Souvenons-nous de Libération qui, dès les lendemains de sa fondation à Clermont-Ferrand
autour d’Emmanuel d’Astier de la Vigerie, Jean Cavaillès et Lucie Aubrac, prit corps dans
notre ville à l’été 1941.
Souvenons-nous de Combat d’Henri Frenay et Berty Albrecht qui, dès le premier numéro de
décembre 1941, donnait le ton : « nous voulons, écrivaient-ils alors, qu’à la défaite des armes
succède la victoire de l’esprit ».
Souvenons-nous encore de Franc-Tireur, dont certains des fondateurs se retrouvaient à deux
pas d’ici rue Saint-Polycarpe et dont des milliers d’exemplaires étaient imprimés chaque mois
sur des presses clandestines cours de la Liberté.
Souvenons-nous du Coq Enchaîné, réuni à la brasserie de l’Etoile face au Pont de la
Guillotière et dont le premier numéro, le 16 mars 1942, titrait avec une insolente
détermination : « Maréchal nous sommes là… Pour libérer la France ! ».
Il y eut encore l’Insurgé, imprimé à Villeurbanne, Temps Nouveau, organe de la première
résistance catholique et puis, bien sûr, les Cahiers du Témoignage Chrétien dans lesquels
s’écrivirent quelques-unes des plus belles pages de la résistance spirituelle autour des Pères
Pierre Chaillet et Henri de Lubac et du Pasteur Roland de Pury.
Toutes ces publications eurent un impact considérable.

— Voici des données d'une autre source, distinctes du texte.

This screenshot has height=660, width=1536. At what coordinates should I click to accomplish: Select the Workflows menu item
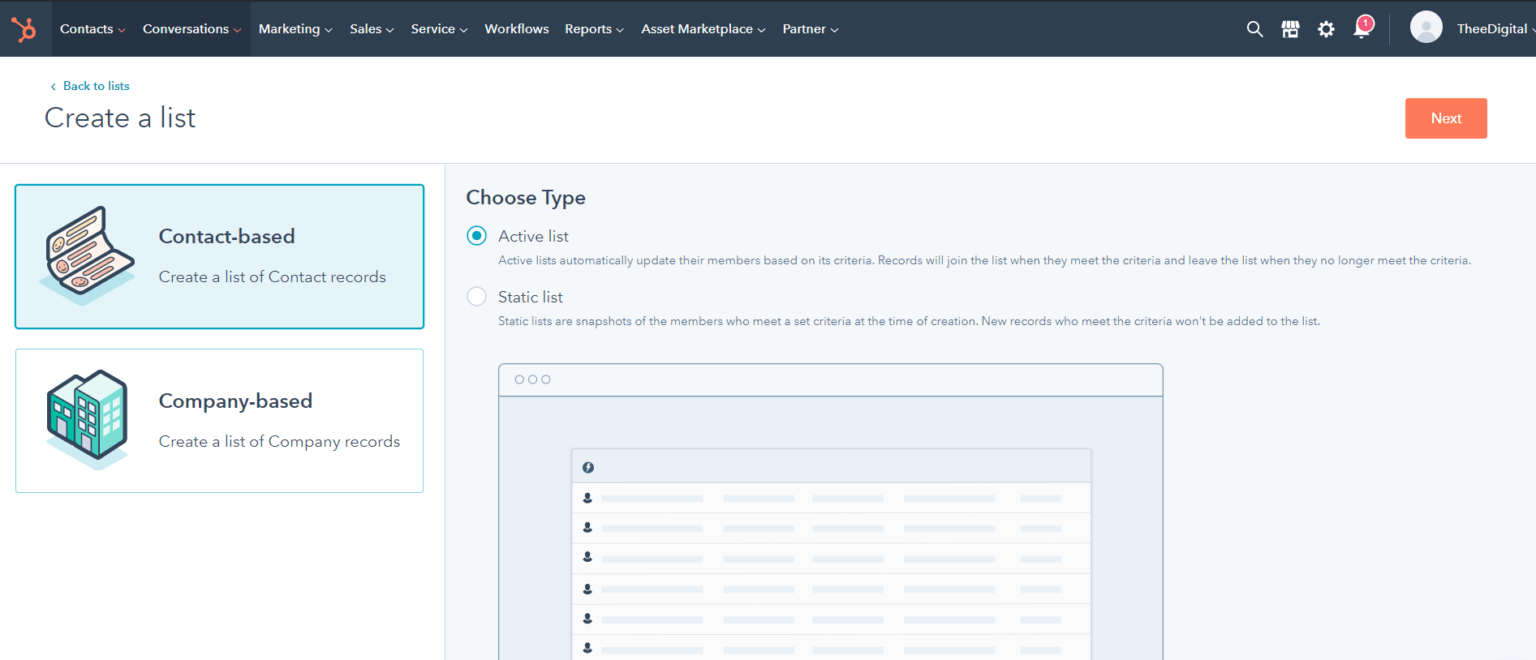tap(516, 29)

L’historien lyonnais Marcel Ruby le
rappelle : c’est d’abord par les mots que la Résistance prit corps ; ce sont les journaux qui
donnèrent naissance aux mouvements. Depuis Lyon, écrivait-il, « cette presse allait apporter
aux Français, mais aussi aux Allemands et au monde, la preuve irréfutable de l’existence, de
l’efficacité et de la puissance de la Résistance ».
Mais en novembre 1942, tout bascula. Il ne s’agissait plus de résistance intellectuelle, car les
Allemands venaient d’occuper la zone libre en réponse au débarquement des Alliés en
Afrique du Nord.
D’intellectuelle, la Résistance devait devenir armée et s’engager dans un vrai combat contre
l’occupant, faisant de Lyon la capitale de la Résistance. Avec comme corollaire terrible une
répression qui devenait chaque jour plus effroyable.